LIU Post, the sister campus to LIU Brooklyn has an endowment of $43 million. In practical terms, this is about $6,000 for each of it's $7,000 students. Princeton, on the other hand, which has an endowment of around 22 billion, has $2 million per each of its students. So you can see why some private universities have to take desperate means to stay afloat. I see them comparable to the musician who has a huge monthly overhead, so every gig is crucial--even the crappy ones. Picking and choosing is not an option. These schools tend to be more on the costly end of affordability, compared to their public owned counterparts. Their income primarily comes from student tuition. This is where colleges find themselves in compromising positions. Every student that they reject is potential money that won't go towards paying for the basic infrastructure of the university. And of course, in order to maximize their recruitment efforts, they have to loosen the reigns of academic excellence. At some institutions, low performing students serve two financial purposes: (1) to provide scholarships for high performing students and; (2) to pay bills and teachers' salaries. It's a sad but definite truth. The institutions, on the other hand, are shielded from the accusation of any wrongdoing under the guise of providing educational opportunities for students who represent a broad spectrum of learning abilities. In other words, they give students who probably should not be in college a chance to strive for the American Dream, and sometimes they do realize it. There's always the possibility of defeating the odds. But in many cases, they end up going heavily into debt for a degree that may or may not have real worth. This, unfortunately, is a very harsh reality.

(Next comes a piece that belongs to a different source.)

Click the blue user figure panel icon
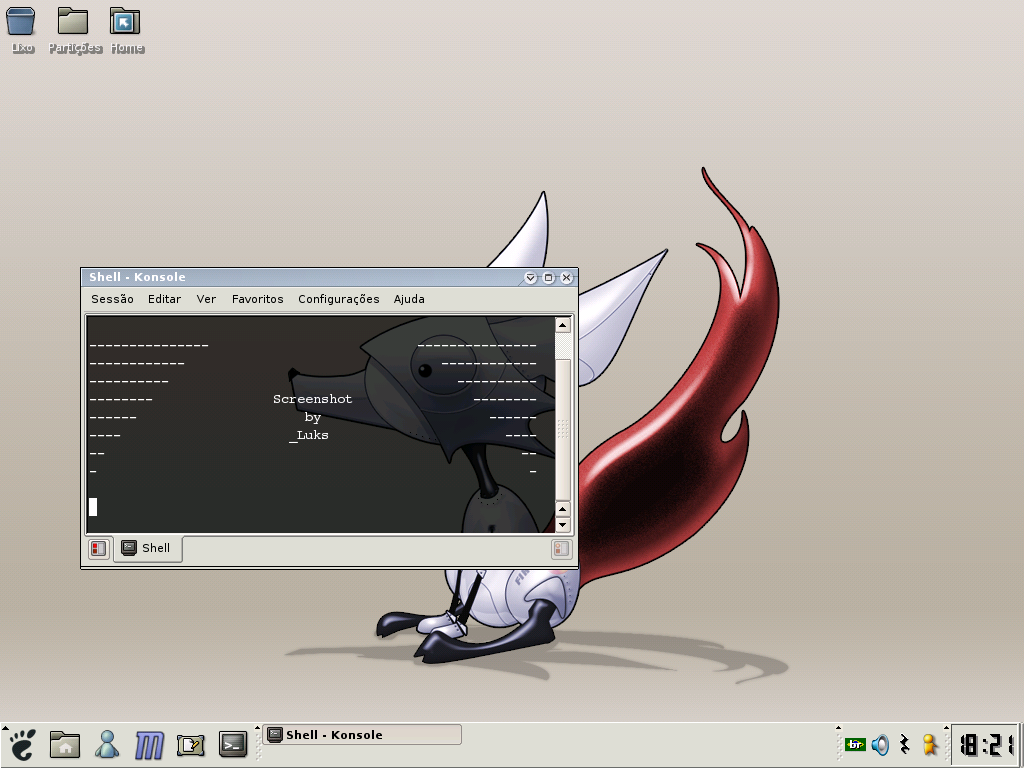The width and height of the screenshot is (1024, 768). pos(107,744)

And unfortunately, many students simply view a college degree as an accumulation of credits that they can cash in on the job market. Recently I was registering a student, a non-music major who was interested in taking one of the music appreciation classes I teach. When I began describing the class to him, he said, "Oh yeah, that's the class that costs $4,000." And I thought this is a sad moment in higher education when a class is viewed through the lens of money instead of the lens intellectual enlightenment. And these two disparate perspectives on classroom learning also determine the level of learning commitment. Love, passion, and genuine interest will always trump indifference and concerns of financial worthiness.